Over the last few weeks in my spare time i have been reading alot about cichlids mostly in these forums.

I currently have a 126 litre tank 2x2. And its currently going through its cycle.

The ph level in my tank tested 7.4-7.8 and so did my tap water i used the api master test kit.
So i have a few questions to ask.
Is this ph level ok for american cichlids?
Or is it more ideal for african cichlids?
What hardness in the water do americans like? and africans?

Im basically looking for the easiest and best method with out having to use alot of suppliments in the water to bring ph up or down.

Now if im to go americans will pool filter sand be ok?
I also have a choice of river rocks and weathered slate (for free) to use inside the tank whats a better choice?

Now if the easier option is getting african cichlids should i change my substrate to a coral based sand and change my rocks to limestone? from what i have read it will buffer the ph level? could some one please explain this in laymen terms?

Thanks for your time
Troy


----------



## aquaBANG (May 7, 2008)

CordlezToaster said:


> Is this ph level ok for american cichlids?


Tank breds will adapt, this level is sufficient for americans


CordlezToaster said:


> Or is it more ideal for african cichlids?


For africans 8+ pH will be ok, use natural substances like argonite sand/ crushed coral base to increase the pH


CordlezToaster said:


> What hardness in the water do americans like? and africans?


americans - medium to soft water, africans - hard water.



CordlezToaster said:


> Now if im to go americans will pool filter sand be ok?


should be fine for any cichlid setup.


----------



## prov356 (Sep 20, 2006)

> The ph level in my tank tested 7.4-7.8 and so did my tap water i used the api master test kit.
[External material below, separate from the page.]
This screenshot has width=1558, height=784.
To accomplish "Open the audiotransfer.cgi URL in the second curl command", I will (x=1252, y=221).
Get readings on KH and GH as well. Your pH could well plummet if your KH is low. As long as your KH 
is high enough to keep that pH stable, then you're in good shape and have lots of options. I keep rift 
lake cichlids at a pH of 7.8, and they thrive just like when I added buffers to get the KH and pH higher. I 
just go with my tap water now as is.



> Hi
> Let me start by saying im new and im in no way an expert, please go easy on me.
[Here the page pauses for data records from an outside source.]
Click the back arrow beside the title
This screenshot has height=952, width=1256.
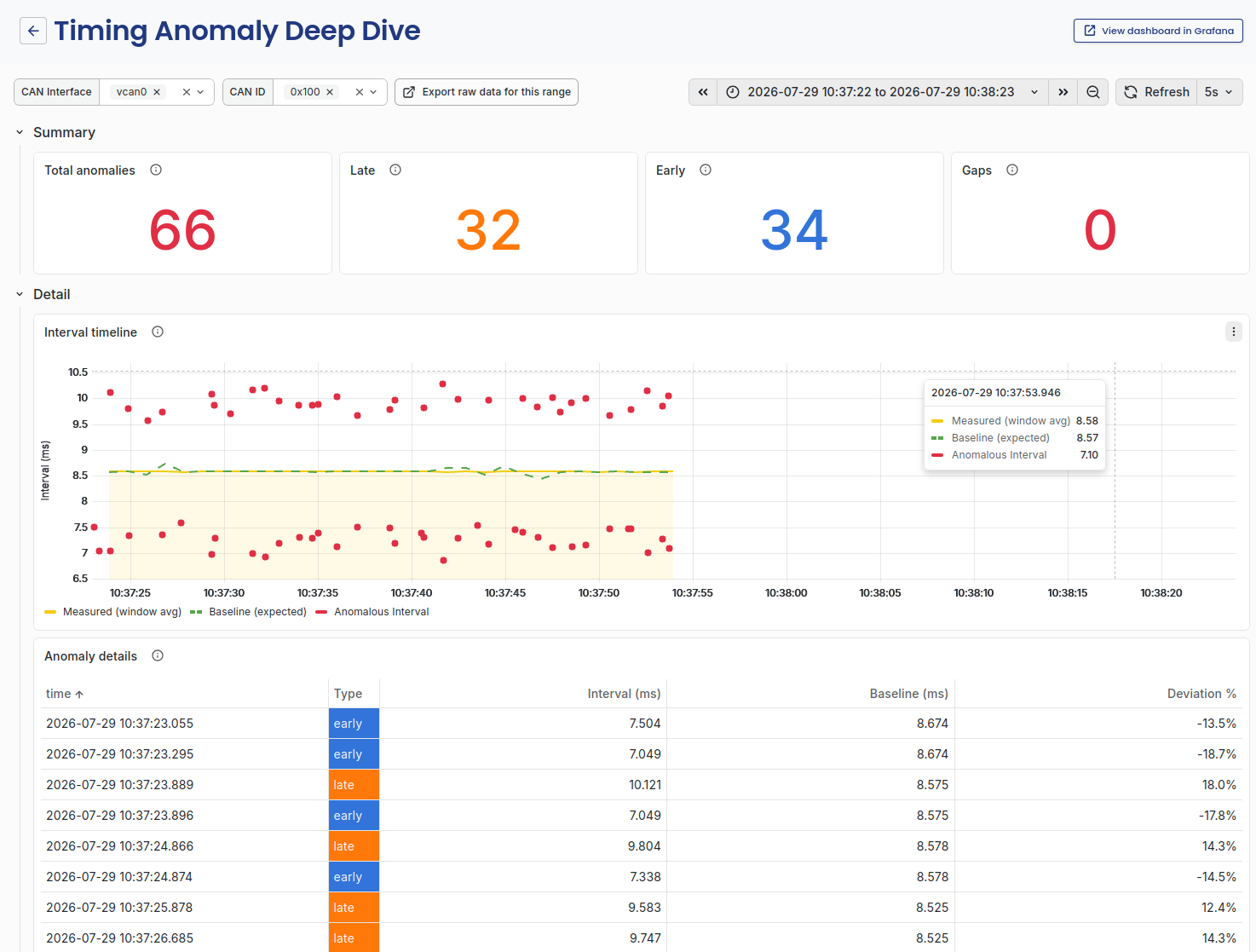coord(33,31)
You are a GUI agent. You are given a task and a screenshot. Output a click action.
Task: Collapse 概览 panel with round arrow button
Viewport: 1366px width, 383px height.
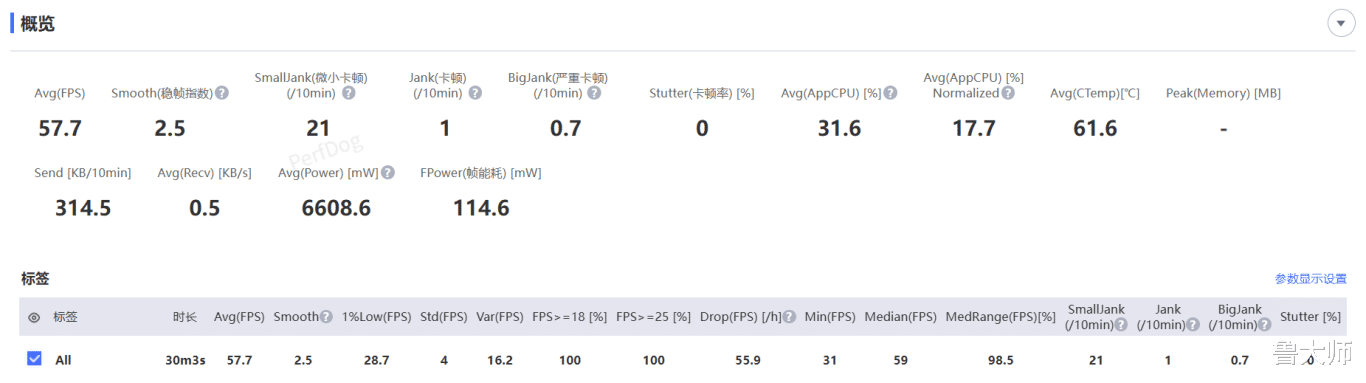[1341, 24]
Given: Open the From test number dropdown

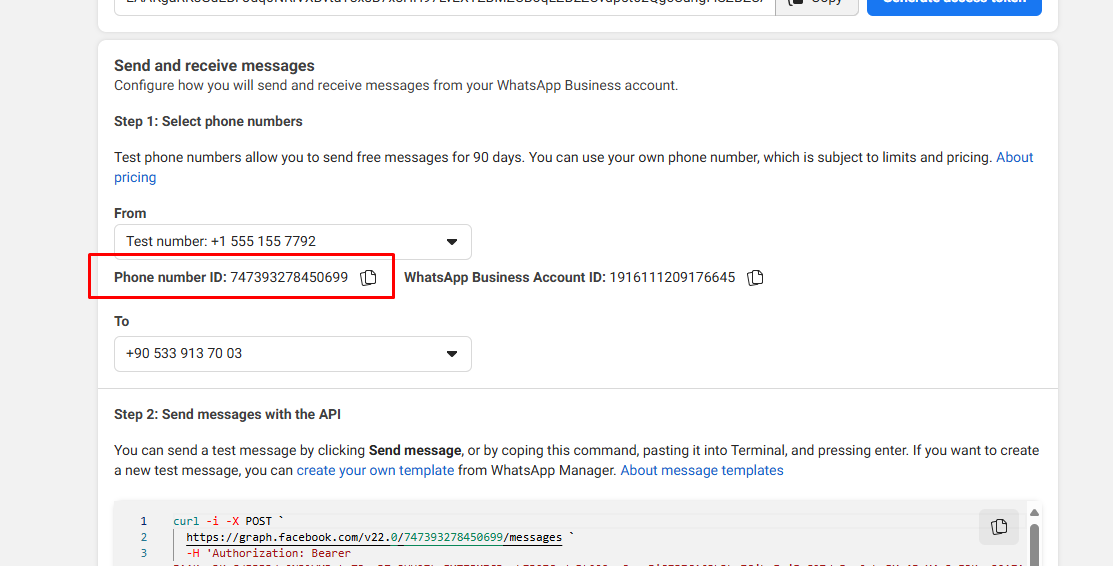Looking at the screenshot, I should [292, 242].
And welcome to the world of cichlids, you'll love it! :thumb:

Don't hesitate to post any more questions, and if anybody gives you a bad time, just ignore it. Can't have 
a thin skin on Internet forums.


----------



## CordlezToaster (Jan 21, 2009)

prov356 said:


> Get readings on KH and GH as well. Your pH could well plummet if your KH is low. As long as your KH
> is high enough to keep that pH stable, then you're in good shape and have lots of options. I keep rift
> lake cichlids at a pH of 7.8, and they thrive just like when I added buffers to get the KH and pH higher. I
> just go with my tap water now as is.


Thanks for the welcome!
I only have the api test strips for kh and gh and they gave me a kh reading of about 40 and gh was 0.
So should the gh for americans be around 80 to 100ppm? and africans 100 to 180ppm?
and will 40 kh be stable for ph levels?

Im thinking i might go africans for the better aray of colours and slightly smaller fish, so will i need alot of rock to help buffer the ph to over 8?


----------



## prov356 (Sep 20, 2006)

I assume you mean 40ppm. If so, then I'd buffer a bit to raise it to at least 100ppm if you're keeping rift 
lake cichlids. The pH will raise along with it, but I wouldn't get hung up on getting pH to a specific value. 
Despite what you read in various places, it's just not necessary IME.
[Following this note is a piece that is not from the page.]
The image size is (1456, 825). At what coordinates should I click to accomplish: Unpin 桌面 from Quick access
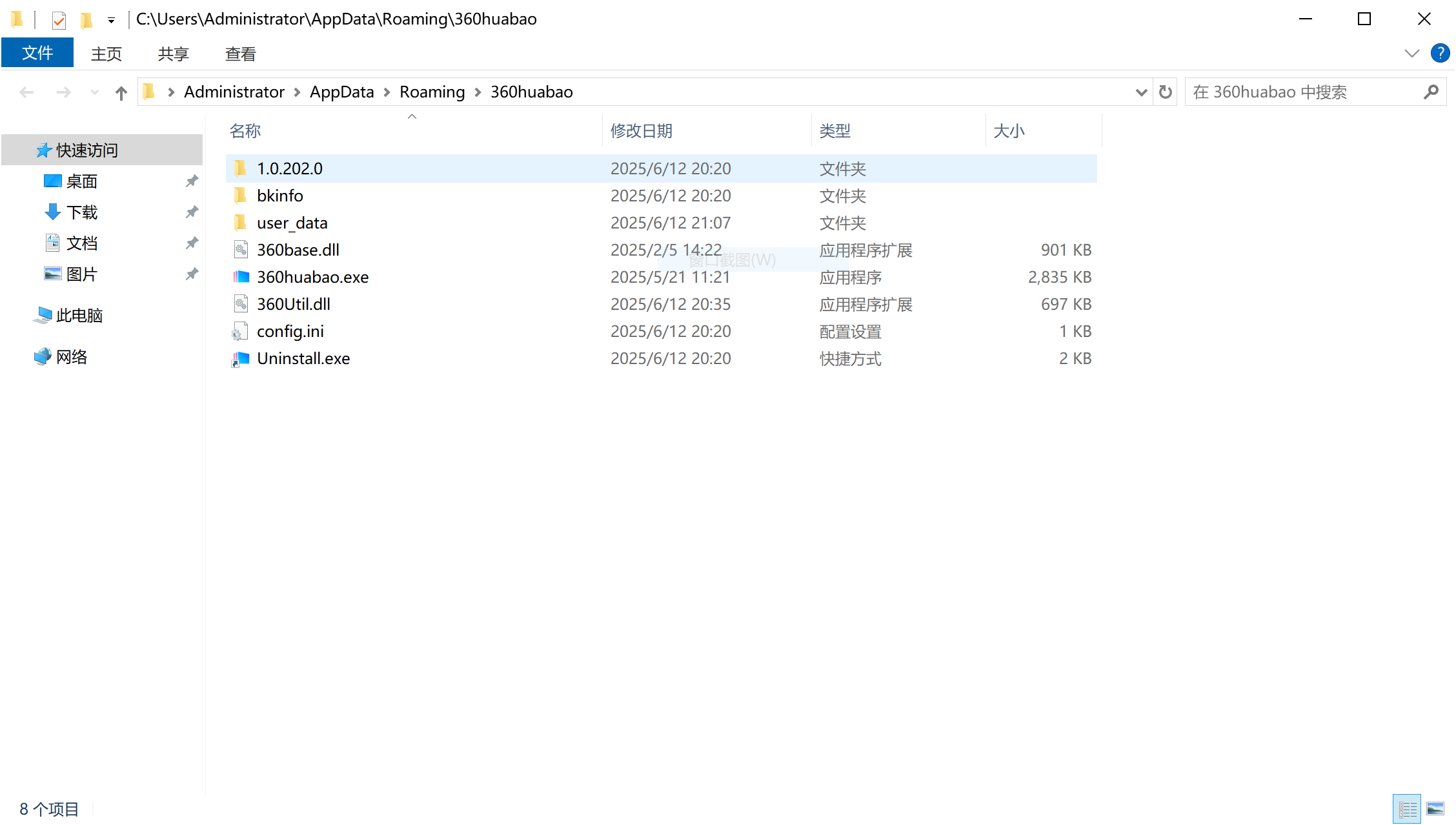[x=192, y=181]
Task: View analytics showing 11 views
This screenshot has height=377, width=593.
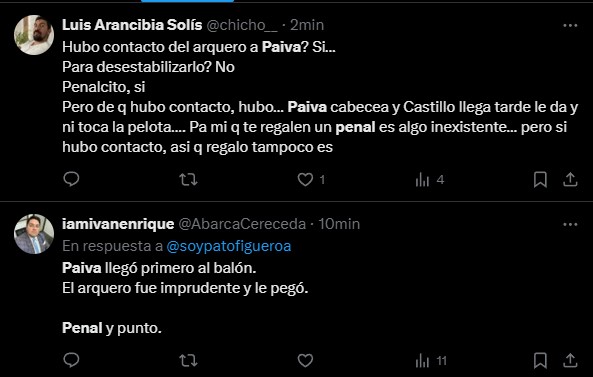Action: (x=431, y=361)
As for methods, fastest way is using baking soda. Start by dissolving a tablespoon or two in a container 
of water and then adding slowly. Test after it circulates well. Work out your amount needed from the 
results of that test. Certain rocks and substrates can help, but take longer and not as easy to regulate.

I'm surprised your gh is 0, I'd double check that. I was under the impression that whatever gives the KH 
reading is part of the GH test as well, so GH should always be at least as high as KH, at least with the 
API kits. Maybe that's not always true. Regarding GH, you can raise it with magnesium sulfate (Epsom 
Salt), but lots of debate as to whether it's necessary. I used to, stopped doing so, and saw no decline in 
breeding, color, etc. So, wasn't necessary for me.

HTH


----------



## CordlezToaster (Jan 21, 2009)

Well im almost ready for african cichlids


----------